2

I am wondering if a random matrix $ A\in \mathbb{C}^{M\times N}$ where its $(m,n)$th element is from a complex Gaussian distribution $\mathcal{CN}(0,\sigma_{mn}^2)$ has a full rank with probability $1$. It seems that the conclusion holds when all $\sigma_{mn}^2\ (m=1,\cdots,M,n=1,\cdots,N)$ are the same. Is this conclusion still holding for these different $\sigma_{mn}^2$ (at least two of them are different)? If yes, how to prove it? If not, what's the reason?

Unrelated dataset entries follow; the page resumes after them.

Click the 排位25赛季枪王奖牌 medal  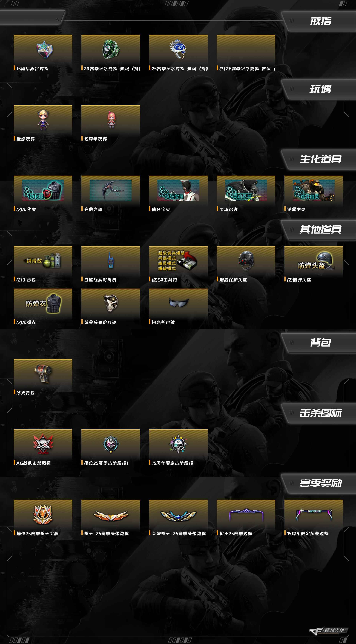43,515
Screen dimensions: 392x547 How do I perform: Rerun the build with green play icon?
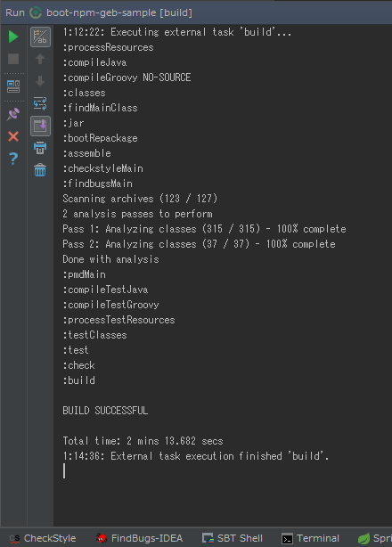(x=13, y=37)
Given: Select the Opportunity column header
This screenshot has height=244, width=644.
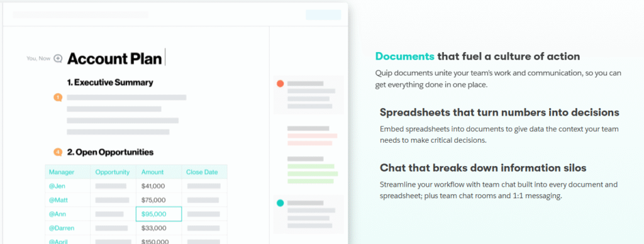Looking at the screenshot, I should coord(113,172).
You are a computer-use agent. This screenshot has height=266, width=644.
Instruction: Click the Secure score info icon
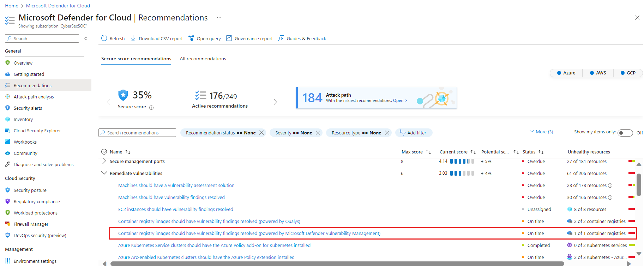click(151, 108)
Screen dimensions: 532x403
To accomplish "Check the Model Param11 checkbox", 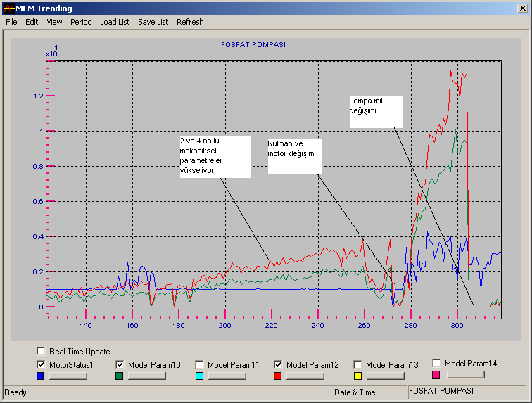I will [x=200, y=364].
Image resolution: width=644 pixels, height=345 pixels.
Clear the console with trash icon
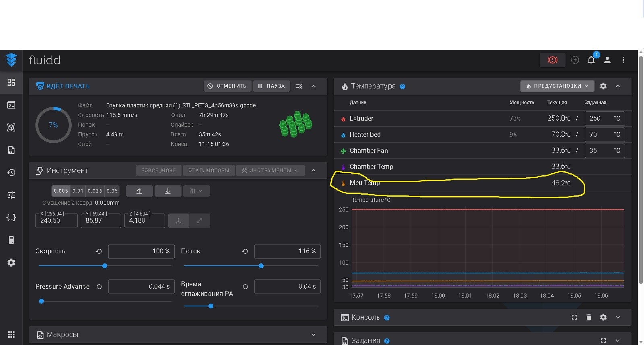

  • Intuitively, the probability should already be $1$ , if all the standard deviations are positive, but I have no idea how to formally prove it. – Peter Sep 15 '20 at 09:30
  • Thanks. I found the proof for the case where all $\sigma_{mn}$ are the same, i.e., link. Is there any possible approach to prove analogically. – tianhang Sep 15 '20 at 09:39

1 Answers1

0

Work by induction on $m$, so long as $m\lt n$.
Assume an $m×n$ matrix is rank $m$. Pick a nonpivot column. Removing that column, the remainder is still rank $m$.
Add a random $m+1th$ row. Since the first $m$ rows are linearly independent, there is at most one linear combination of the first $m$ rows that equals the $m+1th$. If no linear combination will do it, the matrix is already rank $m+1$.
Now replace the nonpivot column, and consider its $m+1th$ entry. There is at most one value that leaves the $m+1th$ row still a linear combination of the first $m$ rows. So the probability it is still rank $m$ is zero.
In summary, if a matrix is full rank and there are any nonpivot columns left, then adding a random new row almost certainly increases the rank. ( If there are no nonpivot columns, the matrix is already full rank.)